▶ RECORDS PROVIDED:
* * * *

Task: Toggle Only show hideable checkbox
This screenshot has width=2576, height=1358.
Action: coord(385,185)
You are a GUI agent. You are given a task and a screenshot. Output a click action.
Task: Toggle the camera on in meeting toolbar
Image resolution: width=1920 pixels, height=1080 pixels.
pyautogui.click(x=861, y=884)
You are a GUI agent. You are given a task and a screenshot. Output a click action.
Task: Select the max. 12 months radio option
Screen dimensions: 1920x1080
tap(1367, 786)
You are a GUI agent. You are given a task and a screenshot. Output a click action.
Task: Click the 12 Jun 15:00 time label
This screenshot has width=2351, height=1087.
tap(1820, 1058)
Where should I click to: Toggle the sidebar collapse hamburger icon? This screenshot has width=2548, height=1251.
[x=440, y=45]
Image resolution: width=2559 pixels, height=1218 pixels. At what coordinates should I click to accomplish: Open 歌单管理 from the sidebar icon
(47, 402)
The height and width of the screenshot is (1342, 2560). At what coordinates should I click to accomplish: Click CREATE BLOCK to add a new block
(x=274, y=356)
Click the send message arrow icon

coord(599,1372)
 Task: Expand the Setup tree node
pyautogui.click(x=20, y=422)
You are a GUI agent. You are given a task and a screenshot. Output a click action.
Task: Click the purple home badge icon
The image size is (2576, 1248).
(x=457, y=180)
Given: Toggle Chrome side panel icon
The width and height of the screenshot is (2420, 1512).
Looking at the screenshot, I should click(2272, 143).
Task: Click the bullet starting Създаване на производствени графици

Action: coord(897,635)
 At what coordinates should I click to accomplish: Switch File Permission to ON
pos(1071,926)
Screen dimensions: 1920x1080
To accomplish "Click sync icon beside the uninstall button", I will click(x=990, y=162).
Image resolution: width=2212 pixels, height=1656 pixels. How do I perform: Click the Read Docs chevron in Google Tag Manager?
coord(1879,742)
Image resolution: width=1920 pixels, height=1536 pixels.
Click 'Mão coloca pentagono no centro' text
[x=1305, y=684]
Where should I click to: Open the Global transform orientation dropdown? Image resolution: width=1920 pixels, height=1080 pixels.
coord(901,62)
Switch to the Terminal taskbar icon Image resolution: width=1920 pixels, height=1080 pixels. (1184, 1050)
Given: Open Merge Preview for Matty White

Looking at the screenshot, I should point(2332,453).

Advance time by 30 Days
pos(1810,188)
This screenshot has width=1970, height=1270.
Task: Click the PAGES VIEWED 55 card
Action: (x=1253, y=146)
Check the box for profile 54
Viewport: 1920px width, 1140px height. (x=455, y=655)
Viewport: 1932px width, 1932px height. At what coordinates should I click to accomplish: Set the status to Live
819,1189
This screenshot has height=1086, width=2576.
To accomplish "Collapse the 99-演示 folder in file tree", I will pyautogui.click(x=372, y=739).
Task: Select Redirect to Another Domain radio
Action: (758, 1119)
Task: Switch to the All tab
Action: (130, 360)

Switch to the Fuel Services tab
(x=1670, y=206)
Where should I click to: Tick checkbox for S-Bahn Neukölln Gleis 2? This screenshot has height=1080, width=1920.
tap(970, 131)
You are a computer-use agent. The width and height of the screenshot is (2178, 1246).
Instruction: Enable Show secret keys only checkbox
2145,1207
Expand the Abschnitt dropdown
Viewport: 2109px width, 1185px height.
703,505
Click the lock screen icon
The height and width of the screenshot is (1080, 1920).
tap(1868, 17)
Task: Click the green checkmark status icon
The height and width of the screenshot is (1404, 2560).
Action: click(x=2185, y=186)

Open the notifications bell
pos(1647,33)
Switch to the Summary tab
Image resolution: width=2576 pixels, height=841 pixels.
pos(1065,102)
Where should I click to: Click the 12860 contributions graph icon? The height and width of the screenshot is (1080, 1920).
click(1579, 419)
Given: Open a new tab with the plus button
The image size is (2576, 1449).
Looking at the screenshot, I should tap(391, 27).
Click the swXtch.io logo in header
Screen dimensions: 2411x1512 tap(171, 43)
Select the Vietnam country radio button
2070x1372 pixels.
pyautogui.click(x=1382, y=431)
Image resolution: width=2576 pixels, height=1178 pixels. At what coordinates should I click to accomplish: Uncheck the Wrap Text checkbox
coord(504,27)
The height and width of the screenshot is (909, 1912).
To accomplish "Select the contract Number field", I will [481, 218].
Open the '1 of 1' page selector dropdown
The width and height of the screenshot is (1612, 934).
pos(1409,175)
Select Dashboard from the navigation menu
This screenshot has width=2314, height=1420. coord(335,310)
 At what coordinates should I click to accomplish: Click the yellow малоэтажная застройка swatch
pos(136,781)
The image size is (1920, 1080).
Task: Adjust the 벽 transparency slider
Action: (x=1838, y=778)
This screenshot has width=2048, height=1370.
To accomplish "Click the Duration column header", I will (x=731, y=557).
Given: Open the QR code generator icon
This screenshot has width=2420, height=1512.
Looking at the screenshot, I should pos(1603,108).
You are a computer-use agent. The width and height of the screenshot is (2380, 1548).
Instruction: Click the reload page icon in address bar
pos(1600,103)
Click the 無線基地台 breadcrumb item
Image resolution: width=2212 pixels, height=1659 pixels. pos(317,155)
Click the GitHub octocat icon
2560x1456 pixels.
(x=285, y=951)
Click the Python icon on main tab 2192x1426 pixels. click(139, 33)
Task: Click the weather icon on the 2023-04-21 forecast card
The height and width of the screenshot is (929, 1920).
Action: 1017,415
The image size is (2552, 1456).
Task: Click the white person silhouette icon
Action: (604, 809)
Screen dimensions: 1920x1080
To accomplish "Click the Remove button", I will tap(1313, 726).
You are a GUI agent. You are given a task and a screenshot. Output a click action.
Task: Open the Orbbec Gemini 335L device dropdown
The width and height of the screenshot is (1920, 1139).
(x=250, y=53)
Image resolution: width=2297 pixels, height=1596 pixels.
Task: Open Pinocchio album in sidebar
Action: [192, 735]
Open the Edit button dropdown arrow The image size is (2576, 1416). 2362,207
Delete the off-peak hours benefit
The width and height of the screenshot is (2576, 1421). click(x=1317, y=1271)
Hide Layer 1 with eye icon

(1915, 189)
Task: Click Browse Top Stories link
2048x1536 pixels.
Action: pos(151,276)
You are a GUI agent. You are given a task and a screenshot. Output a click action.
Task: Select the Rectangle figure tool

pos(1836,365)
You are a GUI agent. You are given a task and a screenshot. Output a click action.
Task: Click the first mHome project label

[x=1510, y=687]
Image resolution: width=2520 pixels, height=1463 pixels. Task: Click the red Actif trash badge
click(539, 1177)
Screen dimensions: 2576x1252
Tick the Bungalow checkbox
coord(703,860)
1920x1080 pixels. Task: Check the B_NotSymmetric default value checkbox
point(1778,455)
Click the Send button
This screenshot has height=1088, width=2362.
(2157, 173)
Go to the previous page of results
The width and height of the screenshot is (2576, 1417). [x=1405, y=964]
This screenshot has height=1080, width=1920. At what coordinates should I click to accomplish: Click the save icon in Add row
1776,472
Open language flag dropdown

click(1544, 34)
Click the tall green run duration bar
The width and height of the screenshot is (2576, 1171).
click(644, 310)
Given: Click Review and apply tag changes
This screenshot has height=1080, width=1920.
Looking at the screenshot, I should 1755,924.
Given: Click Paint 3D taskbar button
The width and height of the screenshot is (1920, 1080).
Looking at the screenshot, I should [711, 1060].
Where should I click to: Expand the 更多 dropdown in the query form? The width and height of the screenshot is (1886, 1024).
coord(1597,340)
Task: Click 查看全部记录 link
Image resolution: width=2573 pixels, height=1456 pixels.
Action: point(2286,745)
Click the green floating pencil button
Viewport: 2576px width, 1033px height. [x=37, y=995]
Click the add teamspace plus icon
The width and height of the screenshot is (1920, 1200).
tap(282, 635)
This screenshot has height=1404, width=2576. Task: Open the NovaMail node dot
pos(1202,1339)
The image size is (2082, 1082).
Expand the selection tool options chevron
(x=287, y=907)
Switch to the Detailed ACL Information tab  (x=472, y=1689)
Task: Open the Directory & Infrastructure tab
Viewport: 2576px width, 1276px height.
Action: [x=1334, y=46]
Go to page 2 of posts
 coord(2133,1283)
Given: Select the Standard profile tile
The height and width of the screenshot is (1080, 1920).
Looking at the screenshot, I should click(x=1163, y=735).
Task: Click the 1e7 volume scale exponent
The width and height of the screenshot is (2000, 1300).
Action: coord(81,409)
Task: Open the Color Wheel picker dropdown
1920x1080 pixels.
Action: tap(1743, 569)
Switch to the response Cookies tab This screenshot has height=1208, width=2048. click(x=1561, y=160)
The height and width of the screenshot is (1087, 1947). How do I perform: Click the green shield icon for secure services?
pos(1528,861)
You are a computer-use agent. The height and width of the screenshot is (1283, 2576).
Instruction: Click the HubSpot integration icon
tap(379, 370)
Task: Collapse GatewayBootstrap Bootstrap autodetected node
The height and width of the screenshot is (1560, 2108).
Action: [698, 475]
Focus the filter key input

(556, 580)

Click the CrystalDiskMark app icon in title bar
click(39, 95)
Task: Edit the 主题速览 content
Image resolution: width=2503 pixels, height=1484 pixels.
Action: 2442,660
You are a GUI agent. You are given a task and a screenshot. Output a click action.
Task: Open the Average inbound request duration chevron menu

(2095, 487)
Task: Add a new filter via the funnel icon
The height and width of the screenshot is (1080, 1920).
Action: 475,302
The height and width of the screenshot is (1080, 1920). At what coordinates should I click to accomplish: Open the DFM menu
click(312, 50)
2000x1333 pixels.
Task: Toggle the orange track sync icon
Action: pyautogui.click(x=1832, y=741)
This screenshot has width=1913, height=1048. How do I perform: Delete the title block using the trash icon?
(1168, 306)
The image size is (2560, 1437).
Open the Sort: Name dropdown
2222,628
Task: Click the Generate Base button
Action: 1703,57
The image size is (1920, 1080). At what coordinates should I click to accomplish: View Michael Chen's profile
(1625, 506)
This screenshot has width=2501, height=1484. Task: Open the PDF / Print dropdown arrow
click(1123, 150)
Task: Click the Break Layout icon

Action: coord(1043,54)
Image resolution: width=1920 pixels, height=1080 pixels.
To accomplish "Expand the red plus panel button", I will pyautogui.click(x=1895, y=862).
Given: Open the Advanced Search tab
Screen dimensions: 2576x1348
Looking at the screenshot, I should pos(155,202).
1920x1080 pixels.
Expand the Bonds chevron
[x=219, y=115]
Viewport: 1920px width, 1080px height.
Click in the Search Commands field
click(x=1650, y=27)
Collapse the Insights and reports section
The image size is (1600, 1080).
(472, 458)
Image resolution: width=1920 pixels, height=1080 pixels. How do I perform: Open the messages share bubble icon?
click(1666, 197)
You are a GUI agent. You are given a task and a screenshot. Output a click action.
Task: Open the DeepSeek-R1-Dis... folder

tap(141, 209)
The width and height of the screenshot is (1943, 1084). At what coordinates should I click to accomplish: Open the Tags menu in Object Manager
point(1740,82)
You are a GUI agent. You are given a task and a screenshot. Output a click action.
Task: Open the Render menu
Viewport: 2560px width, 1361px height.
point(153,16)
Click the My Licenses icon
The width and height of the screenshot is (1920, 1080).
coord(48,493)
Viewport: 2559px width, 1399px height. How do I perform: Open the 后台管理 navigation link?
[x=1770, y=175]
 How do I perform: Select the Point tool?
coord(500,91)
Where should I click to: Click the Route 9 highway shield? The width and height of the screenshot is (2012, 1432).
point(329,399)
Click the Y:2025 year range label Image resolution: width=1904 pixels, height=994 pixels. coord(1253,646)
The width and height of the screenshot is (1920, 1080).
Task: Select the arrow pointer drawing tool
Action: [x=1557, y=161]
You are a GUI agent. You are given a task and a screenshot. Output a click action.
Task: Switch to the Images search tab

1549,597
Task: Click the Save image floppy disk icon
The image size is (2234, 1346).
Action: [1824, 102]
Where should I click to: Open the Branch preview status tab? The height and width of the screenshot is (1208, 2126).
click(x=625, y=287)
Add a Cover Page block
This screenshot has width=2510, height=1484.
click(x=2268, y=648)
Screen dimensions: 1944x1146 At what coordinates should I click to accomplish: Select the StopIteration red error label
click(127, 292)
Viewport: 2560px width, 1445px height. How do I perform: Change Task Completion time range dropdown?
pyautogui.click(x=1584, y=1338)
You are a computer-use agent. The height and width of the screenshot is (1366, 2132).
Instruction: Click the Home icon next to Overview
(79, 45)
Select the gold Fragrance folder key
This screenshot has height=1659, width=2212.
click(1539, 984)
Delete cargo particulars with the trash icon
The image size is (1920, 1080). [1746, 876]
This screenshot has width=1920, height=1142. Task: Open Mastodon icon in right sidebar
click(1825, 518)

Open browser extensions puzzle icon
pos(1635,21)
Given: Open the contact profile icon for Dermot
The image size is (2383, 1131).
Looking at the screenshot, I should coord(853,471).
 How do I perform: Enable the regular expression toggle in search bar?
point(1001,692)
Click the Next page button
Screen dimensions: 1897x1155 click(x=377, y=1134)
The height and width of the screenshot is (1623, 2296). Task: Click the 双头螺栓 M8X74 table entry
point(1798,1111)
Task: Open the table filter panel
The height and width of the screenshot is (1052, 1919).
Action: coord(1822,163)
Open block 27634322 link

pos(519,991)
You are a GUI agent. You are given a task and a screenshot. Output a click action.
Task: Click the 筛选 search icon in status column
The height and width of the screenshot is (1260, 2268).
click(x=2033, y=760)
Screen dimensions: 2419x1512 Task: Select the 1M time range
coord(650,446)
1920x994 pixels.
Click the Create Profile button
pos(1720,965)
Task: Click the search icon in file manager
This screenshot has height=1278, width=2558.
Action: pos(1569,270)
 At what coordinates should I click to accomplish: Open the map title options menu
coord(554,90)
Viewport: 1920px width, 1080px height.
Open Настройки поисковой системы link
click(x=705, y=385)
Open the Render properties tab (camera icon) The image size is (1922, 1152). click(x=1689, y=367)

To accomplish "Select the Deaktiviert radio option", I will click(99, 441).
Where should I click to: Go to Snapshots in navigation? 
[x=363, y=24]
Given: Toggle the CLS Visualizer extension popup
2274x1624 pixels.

* * * *

▶ TASK TO COMPLETE:
Among the lines of the data, which ones contain the word "Edit"? Show them.

▶ ANSWER SPACE:
Open the Edit button dropdown arrow The image size is (2576, 1416). 2362,207
Task: Edit the 主题速览 content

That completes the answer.